Text for analysis -
──────────

Allowed CM range (placeholders for specs + acceptance)

VOCM_TX range

[Xmin, Xmax] @ TP1/TP2 (declare the reference plane)

VOCM_RX allowed

[Xmin, Xmax] @ TP3 (worst-case temperature and cable/board)

Pass rule (compatibility contract)

Overlap must exist with margin ≥ X. Verify at TP3 using a declared pattern and stable measurement header.

Bias network checklist (AC coupling + resistors + symmetry)

  • AC caps: value class + leakage category; confirm baseline drift limit ≤ X over time window X.
  • Bias resistors: tolerance + symmetry (A vs B); mismatch creates CM-to-DM conversion.
  • Rx internal bias: confirm whether an internal bias exists; avoid “double-bias” conflicts.
  • Termination presence: confirm the diff termination value/topology at the declared reference plane.
  • Single-ended symmetry check: |Vse(A) − Vse(B)| ≤ X at TP3 under worst-case conditions.

CM-to-DM quick discrimination (fastest checks first)

  1. If changing shielding/ground/return routing changes errors sharply → prioritize return path and symmetry checks.
  2. If mean/baseline drifts with time/pattern → prioritize AC coupling + bias RC and leakage checks.
  3. If errors correlate with port-to-port variance → prioritize termination/bias component tolerance and connector asymmetry.

Deliverables (make CM issues measurable)

  • VOCM compatibility sheet: VOCM_TX, VOCM_RX allowed, external bias result, TP3 measured, margin (placeholders X).
  • Baseline wander recipe: DC-balanced vs unbalanced patterns, duration X, temperature points X, log mean drift + burst errors.
  • CM-to-DM triage flow: return-path sensitivity → symmetry → bias RC → termination (fast isolation order).

Electrical diagram (AC coupling, bias, VOCM node, and termination)

Common-Mode and Biasing Diagram Block diagram showing Tx, AC coupling capacitors, bias resistors to VOCM node, differential termination at Rx, and test points TP2 and TP3, with VOCM_TX and VOCM_RX range badges. Tx VOCM_TX AC AC Bias network R R VOCM REF Term Zdiff TP2 TP3 CM path sensitivity VOCM_TX range VOCM_RX range

Termination & Impedance: Zdiff, Return Loss, Stubs, and Reflections

Impedance continuity is a geometry-and-boundary problem, not a guess. Reflections often present as “amplitude looks fine, yet errors happen” because ringing and re-reflections reduce eye width and create burst errors. The fastest path is: classify (reflection vs loss), locate the discontinuity (TDR), confirm severity (return loss), then close the loop at TP3 margin.

Key rules (avoid “measurement illusions”)

──────────

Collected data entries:
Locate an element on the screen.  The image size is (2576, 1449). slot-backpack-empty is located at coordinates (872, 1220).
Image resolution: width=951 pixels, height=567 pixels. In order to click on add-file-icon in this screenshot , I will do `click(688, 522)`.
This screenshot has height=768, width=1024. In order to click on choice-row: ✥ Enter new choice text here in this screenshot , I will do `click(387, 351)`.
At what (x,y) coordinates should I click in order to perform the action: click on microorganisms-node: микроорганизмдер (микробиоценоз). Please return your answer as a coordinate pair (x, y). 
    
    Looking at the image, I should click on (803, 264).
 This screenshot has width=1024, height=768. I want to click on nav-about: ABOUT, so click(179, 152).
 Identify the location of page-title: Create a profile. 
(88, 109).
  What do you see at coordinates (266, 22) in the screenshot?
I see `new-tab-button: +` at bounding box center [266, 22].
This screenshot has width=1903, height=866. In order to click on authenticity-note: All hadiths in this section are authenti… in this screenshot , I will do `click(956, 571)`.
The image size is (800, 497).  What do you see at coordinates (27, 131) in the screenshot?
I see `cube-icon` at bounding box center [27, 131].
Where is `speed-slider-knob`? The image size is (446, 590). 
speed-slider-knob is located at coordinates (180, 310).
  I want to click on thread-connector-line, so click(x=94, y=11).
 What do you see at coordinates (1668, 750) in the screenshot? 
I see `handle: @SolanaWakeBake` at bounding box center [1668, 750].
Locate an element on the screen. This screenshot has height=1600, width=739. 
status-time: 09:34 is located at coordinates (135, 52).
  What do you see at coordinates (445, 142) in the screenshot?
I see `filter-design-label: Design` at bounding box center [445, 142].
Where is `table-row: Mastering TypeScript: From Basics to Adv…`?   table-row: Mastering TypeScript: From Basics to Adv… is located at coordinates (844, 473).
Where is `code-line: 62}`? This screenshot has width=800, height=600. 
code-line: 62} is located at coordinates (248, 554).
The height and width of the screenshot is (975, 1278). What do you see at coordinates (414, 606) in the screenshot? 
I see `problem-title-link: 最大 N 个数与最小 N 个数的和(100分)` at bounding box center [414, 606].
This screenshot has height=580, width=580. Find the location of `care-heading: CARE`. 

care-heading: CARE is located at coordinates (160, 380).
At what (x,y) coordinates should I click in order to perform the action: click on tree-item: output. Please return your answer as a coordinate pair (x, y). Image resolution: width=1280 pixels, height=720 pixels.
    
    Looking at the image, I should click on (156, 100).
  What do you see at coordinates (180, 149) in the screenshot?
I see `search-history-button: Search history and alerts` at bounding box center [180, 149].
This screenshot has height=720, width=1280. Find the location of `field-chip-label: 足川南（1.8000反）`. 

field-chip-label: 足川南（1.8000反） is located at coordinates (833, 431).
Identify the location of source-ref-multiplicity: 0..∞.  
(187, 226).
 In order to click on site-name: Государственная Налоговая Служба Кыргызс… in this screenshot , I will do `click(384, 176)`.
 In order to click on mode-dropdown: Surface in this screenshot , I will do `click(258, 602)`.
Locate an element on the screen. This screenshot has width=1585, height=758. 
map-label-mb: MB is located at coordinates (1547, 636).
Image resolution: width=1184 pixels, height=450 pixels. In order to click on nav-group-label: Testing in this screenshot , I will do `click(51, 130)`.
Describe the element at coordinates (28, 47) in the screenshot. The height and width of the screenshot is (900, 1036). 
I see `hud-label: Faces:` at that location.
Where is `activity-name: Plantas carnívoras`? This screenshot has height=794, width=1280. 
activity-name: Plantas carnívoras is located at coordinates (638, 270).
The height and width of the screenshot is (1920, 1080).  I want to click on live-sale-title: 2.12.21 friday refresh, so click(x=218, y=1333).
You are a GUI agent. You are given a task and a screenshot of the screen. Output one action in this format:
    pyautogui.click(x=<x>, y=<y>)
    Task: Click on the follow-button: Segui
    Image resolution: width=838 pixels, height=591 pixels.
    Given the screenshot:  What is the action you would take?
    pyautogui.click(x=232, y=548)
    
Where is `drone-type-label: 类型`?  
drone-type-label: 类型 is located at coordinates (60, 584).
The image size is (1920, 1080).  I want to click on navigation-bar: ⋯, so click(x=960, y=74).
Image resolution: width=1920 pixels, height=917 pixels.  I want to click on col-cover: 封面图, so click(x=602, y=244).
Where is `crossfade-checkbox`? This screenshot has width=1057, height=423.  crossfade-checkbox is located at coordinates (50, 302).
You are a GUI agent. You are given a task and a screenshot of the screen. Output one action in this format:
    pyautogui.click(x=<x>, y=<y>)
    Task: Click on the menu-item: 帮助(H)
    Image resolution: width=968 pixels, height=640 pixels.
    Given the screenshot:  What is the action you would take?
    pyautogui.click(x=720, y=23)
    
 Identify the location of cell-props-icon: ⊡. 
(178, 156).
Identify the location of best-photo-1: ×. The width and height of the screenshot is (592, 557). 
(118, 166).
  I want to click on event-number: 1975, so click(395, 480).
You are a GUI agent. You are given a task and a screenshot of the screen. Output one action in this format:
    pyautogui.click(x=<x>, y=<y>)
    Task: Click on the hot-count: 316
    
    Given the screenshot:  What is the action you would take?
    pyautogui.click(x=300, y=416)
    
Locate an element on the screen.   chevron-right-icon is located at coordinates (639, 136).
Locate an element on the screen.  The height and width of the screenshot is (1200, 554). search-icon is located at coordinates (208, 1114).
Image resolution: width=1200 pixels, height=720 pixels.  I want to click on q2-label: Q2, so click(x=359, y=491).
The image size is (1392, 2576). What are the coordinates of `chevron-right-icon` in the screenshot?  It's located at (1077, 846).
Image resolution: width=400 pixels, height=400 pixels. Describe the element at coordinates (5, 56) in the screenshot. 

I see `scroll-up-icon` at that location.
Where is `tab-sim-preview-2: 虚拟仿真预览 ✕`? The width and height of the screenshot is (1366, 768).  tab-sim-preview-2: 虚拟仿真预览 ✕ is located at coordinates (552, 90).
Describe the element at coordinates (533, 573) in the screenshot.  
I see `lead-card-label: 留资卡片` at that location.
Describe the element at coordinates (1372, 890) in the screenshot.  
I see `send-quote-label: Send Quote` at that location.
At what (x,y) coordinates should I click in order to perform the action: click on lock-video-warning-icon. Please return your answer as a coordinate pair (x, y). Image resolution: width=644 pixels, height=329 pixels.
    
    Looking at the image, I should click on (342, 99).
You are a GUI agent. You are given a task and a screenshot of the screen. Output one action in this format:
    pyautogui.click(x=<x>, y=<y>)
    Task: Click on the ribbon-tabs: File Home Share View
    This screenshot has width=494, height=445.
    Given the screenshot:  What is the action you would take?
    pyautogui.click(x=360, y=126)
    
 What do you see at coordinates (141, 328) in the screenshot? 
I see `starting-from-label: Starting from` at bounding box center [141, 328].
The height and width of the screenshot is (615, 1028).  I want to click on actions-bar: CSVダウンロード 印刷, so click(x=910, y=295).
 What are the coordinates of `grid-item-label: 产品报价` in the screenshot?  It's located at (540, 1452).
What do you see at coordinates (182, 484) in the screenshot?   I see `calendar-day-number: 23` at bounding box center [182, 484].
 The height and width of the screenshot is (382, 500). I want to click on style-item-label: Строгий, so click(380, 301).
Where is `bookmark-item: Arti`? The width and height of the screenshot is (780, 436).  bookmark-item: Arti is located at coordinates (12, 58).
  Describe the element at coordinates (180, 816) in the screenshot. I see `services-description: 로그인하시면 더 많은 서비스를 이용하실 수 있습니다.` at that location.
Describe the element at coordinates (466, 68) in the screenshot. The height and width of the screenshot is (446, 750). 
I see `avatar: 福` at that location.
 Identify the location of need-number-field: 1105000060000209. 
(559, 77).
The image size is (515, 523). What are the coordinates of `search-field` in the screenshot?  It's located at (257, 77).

──────────

Activity -
In the common-mode biasing text, substitute "test length" for "duration" in the passage that begins at the words "Deliverables (make CM" and stops after "node, and termination)", then write out that passage.

Result of this exercise -
Deliverables (make CM issues measurable)

  • VOCM compatibility sheet: VOCM_TX, VOCM_RX allowed, external bias result, TP3 measured, margin (placeholders X).
  • Baseline wander recipe: DC-balanced vs unbalanced patterns, test length X, temperature points X, log mean drift + burst errors.
  • CM-to-DM triage flow: return-path sensitivity → symmetry → bias RC → termination (fast isolation order).

Electrical diagram (AC coupling, bias, VOCM node, and termination)